Unnamed: 0,samples,coef,class,color_column
0,wt_7,82.522571,wt,#CE1141
1,wt_8,94.456822,wt,#CE1141
2,wt_13,79.141665,wt,#CE1141
28,ko_17,141.087833,ko,blue
29,ko_19,168.907599,ko,blue
30,ko_7,135.766912,ko,blue


We can now apply the model and test it throught the log_reg function. For a given dataframe, it will return the model score and the prediction of the testing dataframe (which, if the model is working, should be wt for the first three, and the others ko or oe depending of the dataframe). 

In [7]:
def log_reg(df):
    train_df = split_df(df)['train']
    test_df = split_df(df)['test']
    x = train_df['coef'].values.reshape(-1,1)
    y = train_df['class'].values
    model = LogisticRegression()
    model.fit(x,y)
    score = model.score(x,y)
    y_pred = model.predict(test_df['coef'].values.reshape(-1,1))
    return score, y_pred

In [8]:
log_reg(coef_oe)

(1.0, array(['wt', 'wt', 'wt', 'oe', 'oe', 'oe'], dtype=object))

In [9]:
log_reg(coef_ko)

(1.0, array(['wt', 'wt', 'wt', 'ko', 'ko', 'ko'], dtype=object))

Finally, we will use a dummy classifier to check that the score and prediction are different with this model (using the same data to train it).

In [10]:
def dummy_class(df):
    train_df = split_df(df)['train']
    test_df = split_df(df)['test']
    x = train_df['coef'].values.reshape(-1,1)
    y = train_df['class'].values
    dummy_clf = DummyClassifier(strategy="most_frequent")
    dummy_clf.fit(x, y)
    dummy_pred = dummy_clf.predict(test_df['coef'].values.reshape(-1,1))
    dummy_score = dummy_clf.score(x, y)
    return dummy_score, dummy_pred

In [11]:
dummy_class(coef_oe)

(0.6538461538461539, array(['oe', 'oe', 'oe', 'oe', 'oe', 'oe'], dtype='<U2'))

In [12]:
dummy_class(coef_ko)

(0.64, array(['ko', 'ko', 'ko', 'ko', 'ko', 'ko'], dtype='<U2'))

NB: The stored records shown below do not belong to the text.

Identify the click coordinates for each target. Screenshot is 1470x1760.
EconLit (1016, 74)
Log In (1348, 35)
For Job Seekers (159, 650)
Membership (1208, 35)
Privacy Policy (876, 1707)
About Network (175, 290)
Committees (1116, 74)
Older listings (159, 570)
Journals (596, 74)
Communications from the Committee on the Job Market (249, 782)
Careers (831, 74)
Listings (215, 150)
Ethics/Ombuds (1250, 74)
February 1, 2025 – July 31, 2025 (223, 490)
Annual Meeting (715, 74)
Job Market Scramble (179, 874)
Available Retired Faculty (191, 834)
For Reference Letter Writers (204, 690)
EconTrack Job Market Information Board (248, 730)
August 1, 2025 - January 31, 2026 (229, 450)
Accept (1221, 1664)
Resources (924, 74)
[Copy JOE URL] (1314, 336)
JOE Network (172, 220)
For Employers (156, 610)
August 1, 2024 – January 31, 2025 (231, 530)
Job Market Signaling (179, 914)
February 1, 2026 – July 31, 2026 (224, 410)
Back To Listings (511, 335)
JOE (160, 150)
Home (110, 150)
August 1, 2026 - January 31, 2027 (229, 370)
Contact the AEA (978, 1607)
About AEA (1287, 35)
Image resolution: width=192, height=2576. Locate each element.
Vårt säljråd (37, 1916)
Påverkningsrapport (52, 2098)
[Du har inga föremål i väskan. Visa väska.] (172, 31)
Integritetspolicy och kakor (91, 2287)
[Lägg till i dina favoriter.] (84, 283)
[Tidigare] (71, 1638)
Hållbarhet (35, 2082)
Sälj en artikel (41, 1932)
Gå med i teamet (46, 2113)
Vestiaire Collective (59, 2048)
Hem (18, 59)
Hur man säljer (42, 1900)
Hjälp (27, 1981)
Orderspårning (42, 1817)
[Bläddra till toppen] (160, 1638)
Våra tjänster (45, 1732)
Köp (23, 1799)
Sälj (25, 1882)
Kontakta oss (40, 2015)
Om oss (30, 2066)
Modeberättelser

In conclusion, we can fit a linear regression model to the growth of neuronal cultures. The slope coeffient obtained can be then used as a feature to identify the absence or overexpression of my protein of interest. More in general, it can be used to classify cultures as "fast" or "slow" growing, and thus to quickly screen the effect of different genetic and pharmacological manipulations on neuronal growth.